Alkollü olduğu için yürümeyi tercih etmiştik hava biraz soğuktu. Benim de Sanlı'ya yapışmam için neden çıkmıştı. Koluna yapışarak konser alanından çorbacıya doğru birbirimizle şakalaşarak yürüdük. Her saniye ağzından sigarası eksik olmayan, hatta fotoğraflarda bile elinde sigarası olan adam sırf ben sevmiyorum, içmiyorum diye kaç saat takılırsak takılalım tek dal içmiyordu. Dışarıdan Teoman-Kaan Tangöze karışımı olan aşırı umursamaz, serseri görünümlü bu adamın bu denli düşünceli olabileceğini tahmin edemezdim.
Çorbacıya vardığımızda her yerin çok dolu olduğunu görünce şaşırdım. Sanlı çalışanlardan biriyle sohbet kurarak bize masa ayarlamıştı bile. Karşıma oturmak yerine yanıma oturarak deri ceketini çıkarttı ve boş sandalyeye bıraktı.
'Ben onu şöyle alayım.' Ceketi bıraktığı yerden alıp omzumun üzerine attım. Sanlı gülerek burnuma dokundu.
'Donmuşsun niye söylemedin?' Omuz silkip önüme gelen mercimek çorbasını içmeye başladım.
'Bir şey olmaz.' Daha fazla konuşmadan dip dibe çorbalarımızı içtik. Dizini benimkine değdiriyordu ve arada bir bakıp suratımdan ortamı sevip sevmediğimi ölçmeye çalışıyordu.
'Sevdim burayı, güzelmiş.'
'Ben de bütün sevgililerimi buraya getiririm hep.' Dalga geçtiğini bilmeme rağmen bacağına vurdum. Terbiyesiz.
'Tamam kızma sadece seni getirdim onları daha iyi yerlere götürdüm.' Uzatmaya niyetleniyordu beyefendi. Tamam o zaman oynayalım.
'Benim de sevgililerim güzel restoranlara götürüyordu. Hatta bak boğazı gören var bir tane. Orada çok iyi-' Cümlemi tamamlatmadan cebinden çıkardığı parayı kasenin altına sıkıştırdı ve elimden tutarak daha doğrusu beni çekerek ayağa kalktı. Kıskanmak öyle değil böyle olur demek geldi içimden.
'Geç oldu yürü.' Elimden çekiştirmeye devam ederek çorbacıdan çıkıp zaten uzakta olmayan evine yürümeye başladık. Gerçi benim evime de yürüyor olabilirdik çünkü birbirine çok yakınlardı.
'Benim eve gitmem lazım. Yarın iş var.' Konuşmadan başını salladı hala ceketi bendeydi. Yüzüme bakmadan yürümesi sinirimi bozduğu için elini sıkarak olduğum yerde durdum. O da dolaylı yoldan durmak zorunda kaldı.

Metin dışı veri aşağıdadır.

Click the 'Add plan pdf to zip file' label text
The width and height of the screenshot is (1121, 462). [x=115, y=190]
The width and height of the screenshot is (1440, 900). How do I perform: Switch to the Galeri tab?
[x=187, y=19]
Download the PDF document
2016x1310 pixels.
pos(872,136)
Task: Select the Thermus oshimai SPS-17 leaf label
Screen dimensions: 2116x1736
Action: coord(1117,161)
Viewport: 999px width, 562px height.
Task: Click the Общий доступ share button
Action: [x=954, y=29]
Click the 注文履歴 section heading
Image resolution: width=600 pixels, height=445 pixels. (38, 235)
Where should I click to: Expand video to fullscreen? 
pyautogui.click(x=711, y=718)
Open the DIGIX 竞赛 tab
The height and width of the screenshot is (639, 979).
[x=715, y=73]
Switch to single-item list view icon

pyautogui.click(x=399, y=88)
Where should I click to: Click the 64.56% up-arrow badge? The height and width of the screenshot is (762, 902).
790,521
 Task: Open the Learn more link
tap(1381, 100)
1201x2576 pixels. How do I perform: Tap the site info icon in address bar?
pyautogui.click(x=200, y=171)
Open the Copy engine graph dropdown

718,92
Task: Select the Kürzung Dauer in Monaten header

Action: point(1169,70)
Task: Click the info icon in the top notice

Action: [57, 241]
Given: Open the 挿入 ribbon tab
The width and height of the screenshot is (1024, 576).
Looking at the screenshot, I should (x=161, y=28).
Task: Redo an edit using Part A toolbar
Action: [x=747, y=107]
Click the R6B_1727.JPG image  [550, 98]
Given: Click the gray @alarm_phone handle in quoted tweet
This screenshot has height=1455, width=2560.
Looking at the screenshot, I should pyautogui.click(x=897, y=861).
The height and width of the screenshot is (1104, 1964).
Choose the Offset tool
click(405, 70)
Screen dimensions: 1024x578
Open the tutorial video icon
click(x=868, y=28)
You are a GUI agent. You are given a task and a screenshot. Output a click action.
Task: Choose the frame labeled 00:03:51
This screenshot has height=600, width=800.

'Şaka yaptım Sanlı. Sevgilim falan beni boğazda yemeğe götürmedi. Hatta en fazla iki kişiyle falan görüşmüşümdür. Kıskandın diye bana soğuk yapma.' Kaşlarımı çatarak baktığım suratı bir anda değişmiş gülmeye başlamıştı.
'Sen benimle oynamak mı istiyorsun Güneş hanım?' Sırıtarak elimden çekerek kendine yapıştırdığında dayanamayarak gülümsedim.
'Bana böyle soğuk yaparsan sana tekme atmak zorunda kalırım Sanlı.' Asla takmadığı tehditime gülerek yanağımdan öptü ve apartmanımın önüne geldik. Hızla belime sarılıp beni kendine çekerek bel oyuntumu okşadığında yutkundum. Başını yana eğip yüzünü benimkine yaklaştırdı ve nefesi benimkini okşadı. Ellerimi boynuna doladığımda onun da benim gibi heyecandan yutkunduğunu fark ederek sırıttım.
'Bayılıyorsun bana.' Dedi derinden gelen bir sesle.
'Sen de bana.' Gülümseyerek dudaklarımızı birleştirdiğinde dünyada sadece ikimiz varmışız gibi hissediyordum. Her şey karanlık sadece o aydınlıktı. Dudaklarımız ahenkle hareket ederken soluklanmak için geri çekildim.
'Yarın iş var.' Mızmızlanarak gözlerine baktım. Gitmek istemiyordum, gitmesini de istemiyordum.
'Şimdi bırakmazsam hiç bırakamam seni. Hadi.' Ellerini yavaşça benden çektiğinde şimdiden üşümüştüm yokluğunda. O bana çantamı verdi ben de ceketini çıkartmaya yeltendiğimde kolumu tutarak beni durdurdu.
'Sana daha çok yakıştı Güneş'im. İyi geceler.' Yanağından öpüp vedalaşarak apartmanımın eski dar merdivenlerinden leyla gibi gülerek çıkmaya başladım. Çantamdan anahtarı aldığımda katıma gelmiştim ama kapımda görmeyi beklediğim kenarda oturmuş bir Anıl Erdem Cevizci değildi. Grupça deli bunlar.